MARCY DERMANSKY'S WORK RECALLS that of Alain Robbe-Grillet, pioneer of the French nouveau roman, as well as that of the Brazilian writer Clarice Lispector, with a soupçon of the films of Jean-Luc Godard thrown in. Yet her recent novel, Bad Marie, has been widely received as chick-lit.
Its existentialist anti-heroine, fresh out of jail, steals a baby and takes off for Paris. She is reminiscent of Godard’s winsome, mischievous femmes fatales, or even the puckish Jean-Paul Belmondo himself; for some reason, though, reviewers have placed Marie among the ordinary, relatably flawed all-American female protagonists of The Nanny Diaries or Sophie Kinsella’s Shopaholic. It is perhaps for this, as well as the novel’s incontestable entertainment value, that Bad Marie has been classed among the beach-reads rather than the far more challenging works with which it ought to be keeping company.

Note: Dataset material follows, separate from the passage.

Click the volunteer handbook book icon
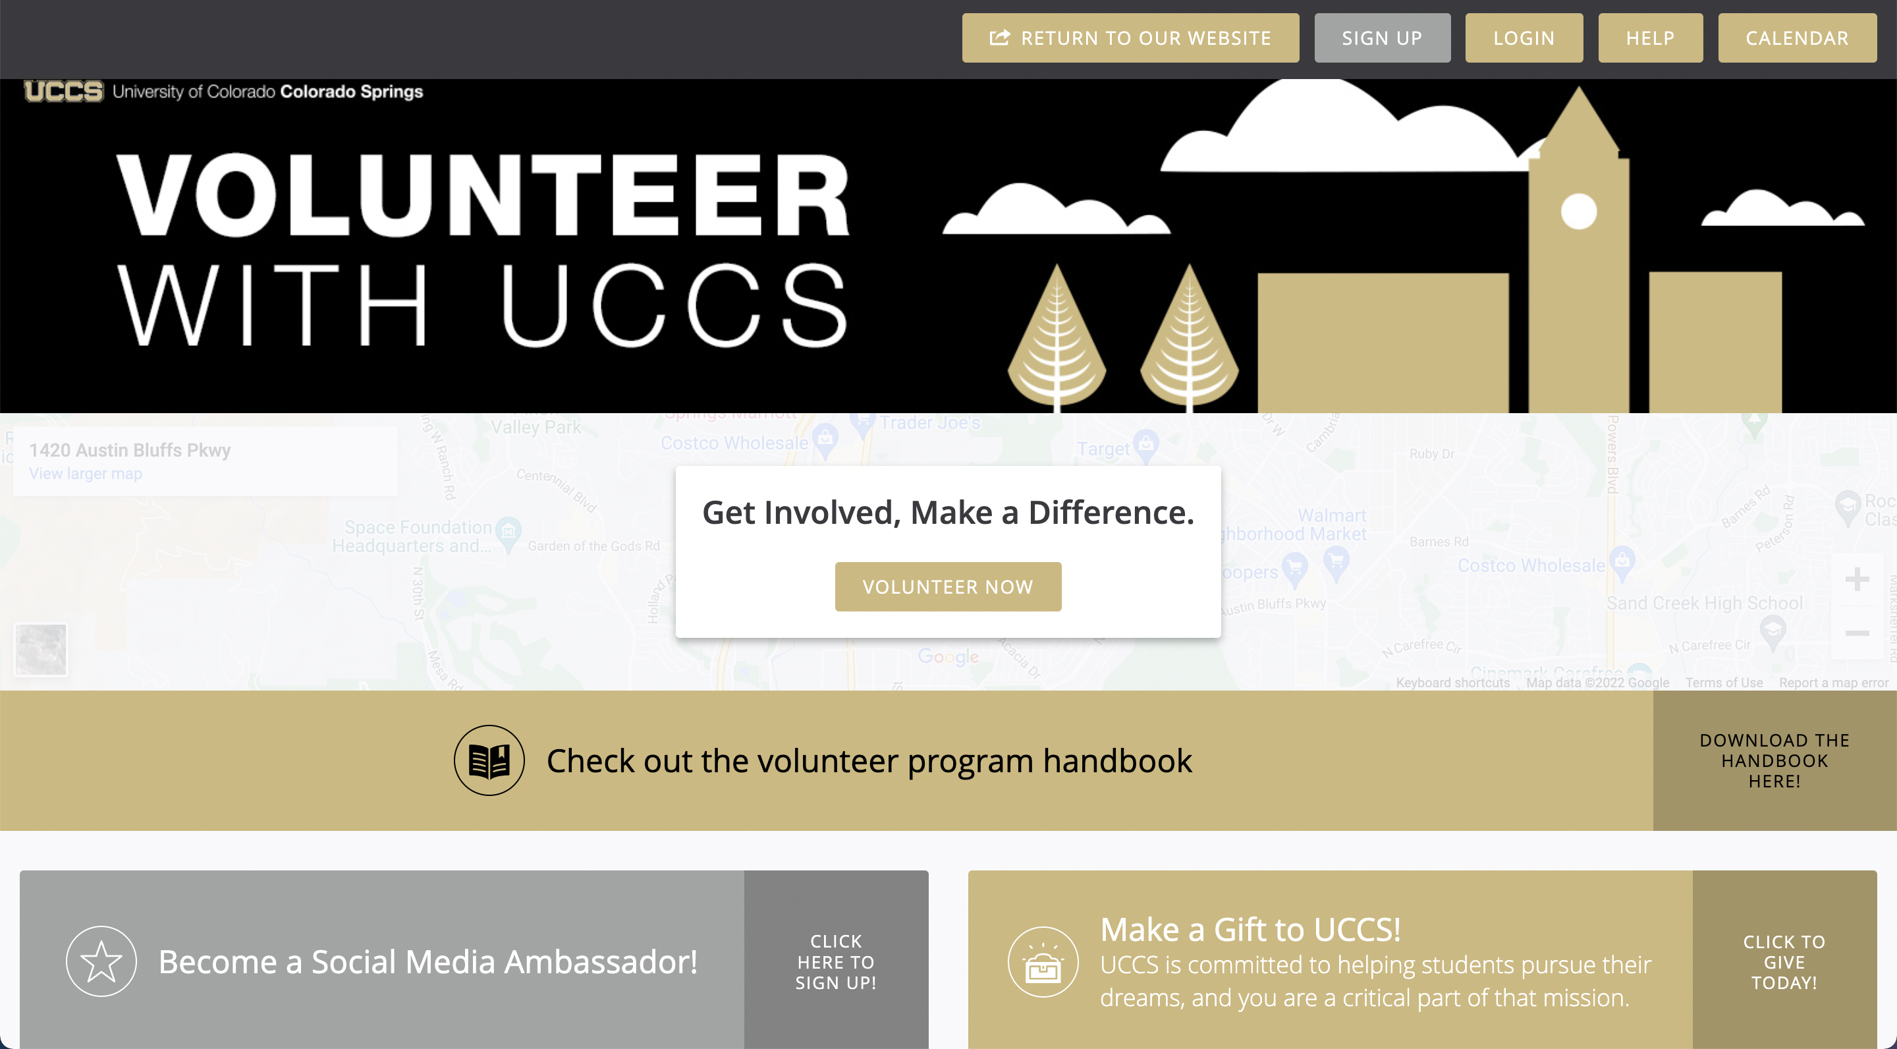Screen dimensions: 1897x1049 [x=492, y=759]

Some may recall Dermansky’s work from a classic McSweeney’s production — Issue 4, a collection of pamphlet-bound short stories packaged in a cardboard box — or her previous novel Twins. Like these earlier works, Bad Marie is human, deeply-felt, delightfully well-honed, and though stylized, stops short of quirkiness for quirkiness’ sake. In Bad Marie Dermansky’s modus operandi is even clearer than it was in her early writings: she presents a deceptively simple plot through declarative, faux-naïf, or fairy-tale language and angles so oblique as to render not only the tale but the reading experience provocatively fresh. Or French:
He was ridiculously French. The extra butter, the coffee in a bowl, his accent. To further prove his Frenchness, Benoît smoked while he ate…Lunch. A threesome. A family. Benoît smoked. He sipped his coffee…This pleased Marie.
Bad Marie functions through what might be termed “stealth experimentalism.” It is so breezy and enjoyable that one may simply fail to note that it exercises not just the heart but the mind.